Contra todas as evidências, a dignidade

João Manso Pinheiro

O combate de Mário Pádua em Angola travou-se ao nível da consciência

A extensa obra de Mário Moutinho de Pádua espelha a humildade, determinação e humanismo de um revolucionário que, vítima de torturas e testemunha dos crimes da «engrenagem» colonialista, nunca abdicou das suas convicções.

Nos longos meses em que acompanhou uma companhia no Norte de Angola, em 1961, não foi só a violência gratuita da acção do exército português que feriu a humanidade do jovem médico Mário Moutinho de Pádua. As orelhas cortadas, penduradas ao pescoço ou guardadas em formol, troféus de uma guerra cobarde; as cabeças de jovens africanos desfeitas à coronhada ou espetadas em paus; a resignação nos olhos dos condenados à tortura e à morte… eram, afinal, apenas a face visível deste conflito.

Ao longo das páginas que escreveu, clandestinamente, durante a sua passagem pela guerra colonial (Guerra em Angola. Diário de Um Médico em Campanha, uma militante compilação dos crimes que testemunhou e de que tomou conhecimento) é notória a angústia do revolucionário face à crescente indiferença dos soldados com quem privava diariamente – jovens pobres, analfabetos e explorados, já esmagados pela «engrenagem» do fascismo.

«A rotina automatiza as reacções». Criava hábitos. Normalizava. A brutalidade era institucional, comandada por chefias sem escrúpulos, corruptas, e inflamada pelo ambiente social fechado da companhia. Cada rapaz sentia a necessidade de exibir a sua força perante os companheiros, de exaltar feitos imaginários, inventar cenários cada vez mais sanguinários. Sonhavam e transpiravam uma violência que, ainda que nada natural, lhes era necessária para enfrentar o medo que os envolvia.

«Só desmascarando as motivações do racismo», escreveu Mário Pádua, era possível reverter este mecanismo de ódio que lhes toldava as mentes e justificava toda a barbárie. No seu processo de consciencialização da tropa, o racismo surge como principal adversário. O ódio racial, patrocinado pelo fascismo, impedia os soldados de compreender o que estava bem à sua vista: pouco os diferenciava, pobres explorados em Portugal, do negro humilhado pelo colonialismo. Ambos estavam apenas a um passo da servidão.

Sem disparar um tiro, o combate de Mário Pádua em Angola travou-se ao nível da consciência. A deserção, em Outubro de 1961, acompanhada pelo cabo Alberto Pinto, também ele militante do PCP, não foi sinónimo de desistência ou cobardia. Pelo contrário.
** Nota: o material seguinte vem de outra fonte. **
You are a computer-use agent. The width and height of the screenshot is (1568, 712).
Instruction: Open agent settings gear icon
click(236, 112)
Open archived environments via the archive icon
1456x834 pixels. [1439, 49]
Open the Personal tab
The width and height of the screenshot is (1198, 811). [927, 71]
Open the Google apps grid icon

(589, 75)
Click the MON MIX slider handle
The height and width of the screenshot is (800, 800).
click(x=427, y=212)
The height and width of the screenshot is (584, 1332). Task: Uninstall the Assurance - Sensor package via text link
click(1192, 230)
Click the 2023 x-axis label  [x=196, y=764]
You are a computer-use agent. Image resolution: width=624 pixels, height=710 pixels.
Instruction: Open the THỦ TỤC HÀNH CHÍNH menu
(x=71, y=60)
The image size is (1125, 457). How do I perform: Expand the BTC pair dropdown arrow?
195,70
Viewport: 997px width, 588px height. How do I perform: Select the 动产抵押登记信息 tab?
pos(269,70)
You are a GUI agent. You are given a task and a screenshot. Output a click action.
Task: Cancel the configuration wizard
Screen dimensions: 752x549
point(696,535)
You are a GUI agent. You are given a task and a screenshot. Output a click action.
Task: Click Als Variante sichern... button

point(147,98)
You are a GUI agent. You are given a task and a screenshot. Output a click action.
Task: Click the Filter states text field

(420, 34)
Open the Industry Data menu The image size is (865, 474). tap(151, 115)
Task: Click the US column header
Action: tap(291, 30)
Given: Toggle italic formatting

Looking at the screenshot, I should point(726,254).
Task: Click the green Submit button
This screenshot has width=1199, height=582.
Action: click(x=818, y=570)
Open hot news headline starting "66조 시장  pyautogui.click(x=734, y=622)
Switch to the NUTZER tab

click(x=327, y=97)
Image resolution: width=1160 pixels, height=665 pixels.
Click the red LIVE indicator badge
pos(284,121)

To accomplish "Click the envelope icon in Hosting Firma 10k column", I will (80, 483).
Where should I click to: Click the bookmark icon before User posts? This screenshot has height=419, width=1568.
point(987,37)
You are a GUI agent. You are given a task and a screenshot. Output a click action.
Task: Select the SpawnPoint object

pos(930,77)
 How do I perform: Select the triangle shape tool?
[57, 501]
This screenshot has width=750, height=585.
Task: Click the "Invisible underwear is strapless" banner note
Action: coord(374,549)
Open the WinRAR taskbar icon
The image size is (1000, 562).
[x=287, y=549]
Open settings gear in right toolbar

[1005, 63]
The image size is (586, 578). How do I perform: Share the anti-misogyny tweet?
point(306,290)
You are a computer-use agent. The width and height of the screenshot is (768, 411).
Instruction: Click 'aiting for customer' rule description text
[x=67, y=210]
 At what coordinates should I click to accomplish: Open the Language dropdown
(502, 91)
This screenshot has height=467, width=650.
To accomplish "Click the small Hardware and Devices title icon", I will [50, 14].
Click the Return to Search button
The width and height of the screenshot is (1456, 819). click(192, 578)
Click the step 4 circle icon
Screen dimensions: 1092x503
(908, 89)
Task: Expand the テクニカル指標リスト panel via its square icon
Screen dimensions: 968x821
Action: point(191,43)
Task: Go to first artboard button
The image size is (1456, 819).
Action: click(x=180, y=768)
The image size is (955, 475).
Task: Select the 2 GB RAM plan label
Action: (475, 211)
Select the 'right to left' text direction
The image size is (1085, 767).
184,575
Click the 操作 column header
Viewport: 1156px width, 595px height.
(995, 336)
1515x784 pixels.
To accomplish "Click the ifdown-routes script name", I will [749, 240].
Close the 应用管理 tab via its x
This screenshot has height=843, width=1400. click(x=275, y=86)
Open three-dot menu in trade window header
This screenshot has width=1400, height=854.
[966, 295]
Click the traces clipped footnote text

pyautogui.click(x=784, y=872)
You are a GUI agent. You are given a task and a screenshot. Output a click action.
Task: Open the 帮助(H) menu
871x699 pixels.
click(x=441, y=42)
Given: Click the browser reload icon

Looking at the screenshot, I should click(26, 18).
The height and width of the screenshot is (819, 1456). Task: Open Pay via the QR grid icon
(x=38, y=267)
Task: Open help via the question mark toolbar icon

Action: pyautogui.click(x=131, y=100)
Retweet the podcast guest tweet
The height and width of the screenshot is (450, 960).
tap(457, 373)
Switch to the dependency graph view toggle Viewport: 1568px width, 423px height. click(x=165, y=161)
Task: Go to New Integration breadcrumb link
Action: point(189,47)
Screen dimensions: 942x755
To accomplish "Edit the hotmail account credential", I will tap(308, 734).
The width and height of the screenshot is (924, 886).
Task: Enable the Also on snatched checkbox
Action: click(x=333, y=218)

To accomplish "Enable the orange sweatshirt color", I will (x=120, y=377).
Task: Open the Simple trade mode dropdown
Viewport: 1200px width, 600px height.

Tratou-se de um exemplo de coragem para toda a sua companhia e, por extensão, para todos os soldados mobilizados para uma guerra que não sentiam sua: não os podiam obrigar a compactuar com o intolerável.

 

«A vingança (...) não conduz à revolução»

No Congo, onde contava refugiar-se, é preso e torturado pelo regime que, meses antes, havia deposto e assassinado o líder anticolonial Patrice Lumumba. Condenado à morte, é resgatado pela intervenção do MPLA. Os próximos anos, até ao 25 de Abril, foram vividos em permanente agitação: livre, entregue, finalmente, à «sinceridade», já «sem mordaça», cumpre o desejo de «exercer medicina para ajudar este povo que foi martirizado por estrangeiros desde o século XV», primeiro na Argélia, na Guiné, depois.

Mário Pádua, descreve o escritor angolano Pepetela no prefácio do livro No Percurso de Guerras Coloniais 1961-1969, «não insiste em queixas contra os maus-tratos e as injustiças sofridas, não só por parte dos congoleses mas também dos angolanos, militantes ou refugiados. Ele compreende a razão de muita desconfiança, pois conhecia como o colonialismo (português, belga, francês ou inglês) rachava a humanidade em partes com ressentimentos quase impossíveis de ultrapassar».

Nas páginas do seu diário, escritas há mais de 62 anos, Mário Moutinho de Pádua exprimia o seu maior receio: «anima-me uma vontade desesperada de impedir que (...) o contacto diário com os assassinos me transforme. Preciso lutar para que isso não suceda, para que nunca me acomode ou me cale».

Nem o fascismo, o racismo, a tortura e o ódio o fizeram esquecer de quem era: um homem humano no mundo. Militante do PCP desde 1959, dedicado comunista até ao momento da sua morte, a 22 de Setembro de 2023, Mário Pádua dá corpo à figura brechtiana de «imprescíndivel», contrapondo a solidariedade aos horrores de um mundo que apodrecia.